Assalamualaikum!
Happy reading!
.
.
."Saya terima nikah dan kawinnya, Ameena Az-Zahra binti Reynand Adhitama dengan maskawin seperangkat alat shalat dibayar tunai!"
"Bagaimana para saksi? Sah?"
"Sah!"
"Alhamdulillah ...."
Tepat setelah tiga hari kejadian yang tidak mengenakkan tersebut, gue dan Ameena langsung menikah di panti. Walinya tetap Om Reynand, tapi pria tua bangka itu langsung pergi setelah melihat putrinya keluar dari kamar. Aku benar-benar tidak menyangka kasih sayangnya langsung menghilang hanya karena insiden tidak benar itu.
Ohya, mengenai mahar, Ameena sendiri yang meminta itu. Dia tidak ingin mahar yang berlebihan. Jadi, uangnya langsung gue gunakan untuk membeli cincin pernikahan dengan bermata berlian. Gue sangat yakin, kalau dia tau harga cincin pernikahan ini sangat fantastis, dia pasti akan menolaknya. Gadis gue memang sangat istimewa.
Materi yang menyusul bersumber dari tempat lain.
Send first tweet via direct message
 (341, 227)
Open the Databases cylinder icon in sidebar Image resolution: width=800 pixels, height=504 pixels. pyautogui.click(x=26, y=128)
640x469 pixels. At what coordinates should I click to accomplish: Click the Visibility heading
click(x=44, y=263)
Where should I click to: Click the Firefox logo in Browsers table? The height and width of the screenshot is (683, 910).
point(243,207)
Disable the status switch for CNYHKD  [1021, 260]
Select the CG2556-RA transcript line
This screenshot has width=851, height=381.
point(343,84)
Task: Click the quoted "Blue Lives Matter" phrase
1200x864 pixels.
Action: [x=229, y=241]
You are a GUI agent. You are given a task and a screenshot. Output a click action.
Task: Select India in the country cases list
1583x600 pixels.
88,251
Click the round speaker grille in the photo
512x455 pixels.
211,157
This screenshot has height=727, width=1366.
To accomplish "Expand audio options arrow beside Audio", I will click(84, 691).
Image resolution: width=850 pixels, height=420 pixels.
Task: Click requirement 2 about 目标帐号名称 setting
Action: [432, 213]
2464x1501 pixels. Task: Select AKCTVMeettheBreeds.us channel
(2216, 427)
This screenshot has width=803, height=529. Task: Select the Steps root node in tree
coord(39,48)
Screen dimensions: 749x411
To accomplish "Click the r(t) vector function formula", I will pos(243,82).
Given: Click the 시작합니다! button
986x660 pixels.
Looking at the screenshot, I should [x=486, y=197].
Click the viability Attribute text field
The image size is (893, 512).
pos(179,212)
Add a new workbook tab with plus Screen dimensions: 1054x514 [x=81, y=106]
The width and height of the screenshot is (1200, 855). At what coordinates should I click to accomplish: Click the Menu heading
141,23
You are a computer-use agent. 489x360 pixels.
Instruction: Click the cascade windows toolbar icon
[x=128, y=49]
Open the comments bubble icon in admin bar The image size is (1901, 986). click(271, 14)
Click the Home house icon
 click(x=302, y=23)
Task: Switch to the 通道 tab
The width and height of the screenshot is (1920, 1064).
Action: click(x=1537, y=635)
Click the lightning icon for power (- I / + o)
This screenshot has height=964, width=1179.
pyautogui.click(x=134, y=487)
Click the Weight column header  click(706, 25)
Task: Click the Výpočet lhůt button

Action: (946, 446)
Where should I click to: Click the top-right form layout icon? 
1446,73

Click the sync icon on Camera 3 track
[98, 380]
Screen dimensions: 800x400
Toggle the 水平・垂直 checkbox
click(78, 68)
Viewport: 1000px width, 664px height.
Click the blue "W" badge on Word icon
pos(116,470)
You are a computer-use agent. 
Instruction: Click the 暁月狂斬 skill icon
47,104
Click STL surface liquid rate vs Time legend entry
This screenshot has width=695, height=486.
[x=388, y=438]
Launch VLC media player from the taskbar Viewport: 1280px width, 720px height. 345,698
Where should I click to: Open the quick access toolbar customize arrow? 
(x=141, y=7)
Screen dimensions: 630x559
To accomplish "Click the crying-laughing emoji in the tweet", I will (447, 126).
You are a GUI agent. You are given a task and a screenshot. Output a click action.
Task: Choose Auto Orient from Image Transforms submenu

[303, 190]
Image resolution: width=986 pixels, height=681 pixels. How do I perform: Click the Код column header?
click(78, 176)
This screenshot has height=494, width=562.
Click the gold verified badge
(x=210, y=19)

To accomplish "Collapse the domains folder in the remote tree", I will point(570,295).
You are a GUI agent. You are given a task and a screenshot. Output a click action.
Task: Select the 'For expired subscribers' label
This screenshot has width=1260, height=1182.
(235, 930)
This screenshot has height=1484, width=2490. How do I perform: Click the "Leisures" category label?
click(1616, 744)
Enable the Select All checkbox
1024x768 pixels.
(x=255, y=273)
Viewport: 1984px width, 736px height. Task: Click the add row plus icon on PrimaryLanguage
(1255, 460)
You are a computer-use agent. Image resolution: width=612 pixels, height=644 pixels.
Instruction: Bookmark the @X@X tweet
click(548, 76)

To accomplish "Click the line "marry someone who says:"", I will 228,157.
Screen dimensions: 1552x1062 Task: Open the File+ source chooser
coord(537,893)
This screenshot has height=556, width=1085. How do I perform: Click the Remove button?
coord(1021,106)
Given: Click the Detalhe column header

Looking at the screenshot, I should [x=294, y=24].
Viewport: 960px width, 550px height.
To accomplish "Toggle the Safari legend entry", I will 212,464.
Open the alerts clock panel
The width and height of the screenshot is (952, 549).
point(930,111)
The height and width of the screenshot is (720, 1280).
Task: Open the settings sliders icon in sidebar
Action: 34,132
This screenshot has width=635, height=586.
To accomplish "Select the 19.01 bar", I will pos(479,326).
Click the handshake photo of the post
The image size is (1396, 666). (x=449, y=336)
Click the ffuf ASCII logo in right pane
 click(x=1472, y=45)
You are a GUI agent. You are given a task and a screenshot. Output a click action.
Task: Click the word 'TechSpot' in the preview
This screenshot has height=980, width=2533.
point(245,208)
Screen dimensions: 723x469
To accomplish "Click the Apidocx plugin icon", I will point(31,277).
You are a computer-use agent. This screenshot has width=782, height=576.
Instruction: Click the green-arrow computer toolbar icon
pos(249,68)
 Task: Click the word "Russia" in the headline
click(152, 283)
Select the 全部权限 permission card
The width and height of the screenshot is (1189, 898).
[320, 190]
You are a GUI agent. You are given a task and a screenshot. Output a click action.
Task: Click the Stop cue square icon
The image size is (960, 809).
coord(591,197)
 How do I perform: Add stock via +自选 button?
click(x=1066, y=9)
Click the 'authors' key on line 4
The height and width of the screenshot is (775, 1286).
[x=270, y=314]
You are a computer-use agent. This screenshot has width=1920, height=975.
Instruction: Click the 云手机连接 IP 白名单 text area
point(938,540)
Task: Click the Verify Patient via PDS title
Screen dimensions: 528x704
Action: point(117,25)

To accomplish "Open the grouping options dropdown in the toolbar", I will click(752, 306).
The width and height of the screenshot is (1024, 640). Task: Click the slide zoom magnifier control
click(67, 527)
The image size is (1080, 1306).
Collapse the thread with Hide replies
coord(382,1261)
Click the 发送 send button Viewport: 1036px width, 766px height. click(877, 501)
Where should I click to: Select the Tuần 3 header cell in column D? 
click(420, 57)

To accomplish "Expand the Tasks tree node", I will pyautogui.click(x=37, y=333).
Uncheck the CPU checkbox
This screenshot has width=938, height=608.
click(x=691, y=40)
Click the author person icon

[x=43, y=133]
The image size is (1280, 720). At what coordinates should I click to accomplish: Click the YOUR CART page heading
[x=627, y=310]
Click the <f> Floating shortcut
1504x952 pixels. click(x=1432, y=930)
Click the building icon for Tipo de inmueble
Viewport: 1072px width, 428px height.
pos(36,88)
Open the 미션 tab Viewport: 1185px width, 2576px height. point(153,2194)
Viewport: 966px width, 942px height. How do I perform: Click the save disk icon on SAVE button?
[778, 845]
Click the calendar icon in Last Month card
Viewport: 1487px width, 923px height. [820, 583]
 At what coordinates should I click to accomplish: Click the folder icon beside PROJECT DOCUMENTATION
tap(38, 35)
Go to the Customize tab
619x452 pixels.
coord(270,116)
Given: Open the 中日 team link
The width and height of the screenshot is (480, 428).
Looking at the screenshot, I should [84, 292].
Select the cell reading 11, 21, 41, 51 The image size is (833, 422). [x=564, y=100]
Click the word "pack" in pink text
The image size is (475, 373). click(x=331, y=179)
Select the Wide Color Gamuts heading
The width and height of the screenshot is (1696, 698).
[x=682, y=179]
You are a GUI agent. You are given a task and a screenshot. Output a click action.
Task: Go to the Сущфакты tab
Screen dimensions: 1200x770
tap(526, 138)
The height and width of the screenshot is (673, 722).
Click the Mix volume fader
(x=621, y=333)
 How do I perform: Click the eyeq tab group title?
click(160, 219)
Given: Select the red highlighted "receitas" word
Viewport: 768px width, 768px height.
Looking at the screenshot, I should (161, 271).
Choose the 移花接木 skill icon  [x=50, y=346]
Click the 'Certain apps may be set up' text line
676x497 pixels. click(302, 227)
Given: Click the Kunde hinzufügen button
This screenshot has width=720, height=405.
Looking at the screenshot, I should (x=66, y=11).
Gue langsung menatap takjub Ameena yang kini sudah duduk di samping gue. Pernikahan kami hanya dihadiri anak-anak panti, uminya Ameena, Kak Arsyi, ayah dan bunda, Willy, penghulu, dan dua orang saksi.
"Ayo di cium tangan suaminya, Dek." Ameena menggeleng dengan pelan. Gue paham, gadis itu masih belum bisa menerima hal ini. Dia tidak suka gue, ralat, bukan tidak, tapi belum. Akan gue buat dia bucin.
"Istri saya masih malu, Pak. Di kamar nanti malunya bakalan hilang, kok." gadis itu langsung menunduk dengan dalam saat gue mengeluarkan kata seperti itu. Apalagi semua orang kompak tertawa, dia pasti malu.
"Sini tangannya, sayang."
"Apa?" Ameena bertanya dengan pelan. Tanpa menunggu dia mengulurkan tangannya, gue langsung menarik tangan tersebut. Menyematkan cincin pernikahan kami di jari mungilnya. Setelah berhasil menyematkannya, gue langsung menuntun tangan tersebut ke depan bibir gue. Menciumnya dengan penuh perasaan.
Suara riuh tepuk tangan dari adik-adik panti dan yang lainnya langsung memenuhi indra pendengaran gue.
"Sekarang, lo tanggung jawab gue. Jangan segan buat ngungkapin perasaan lo, gue bakalan jadi tempat bersandar ternyaman buat lo."
*****
"Untuk sementara waktu, kita tinggal di rumah ayah dulu. Setelah lulus, kita bakalan tinggal berdua. Lo setuju?" Ameena yang kini duduk di samping gue langsung menatap gue."Ariel, aku akan selalu mengikuti kamu, tapi, kenapa kita harus pindah nanti?" gue langsung terkekeh ketika mendengar pertanyaan tersebut.
"Dengar, gue mau tinggal di rumah ayah karena takut khilaf, apalagi lo udah halal gue apa-apain. Di sanapun kita gak akan tidur berdua, lo tidur di kamar gue, gue bakalan tidur di kamar satunya lagi." Ameena hanya mengangguk saja. Gadis itu berdiri, gue segera menahan pergelangan tangannya.
"Mau kemana?"
"Ingin mandi." Ameena menggerak-gerakkan lengannya yang gue pegang. Gue sangat yakin, Ameena sedang risih sekarang.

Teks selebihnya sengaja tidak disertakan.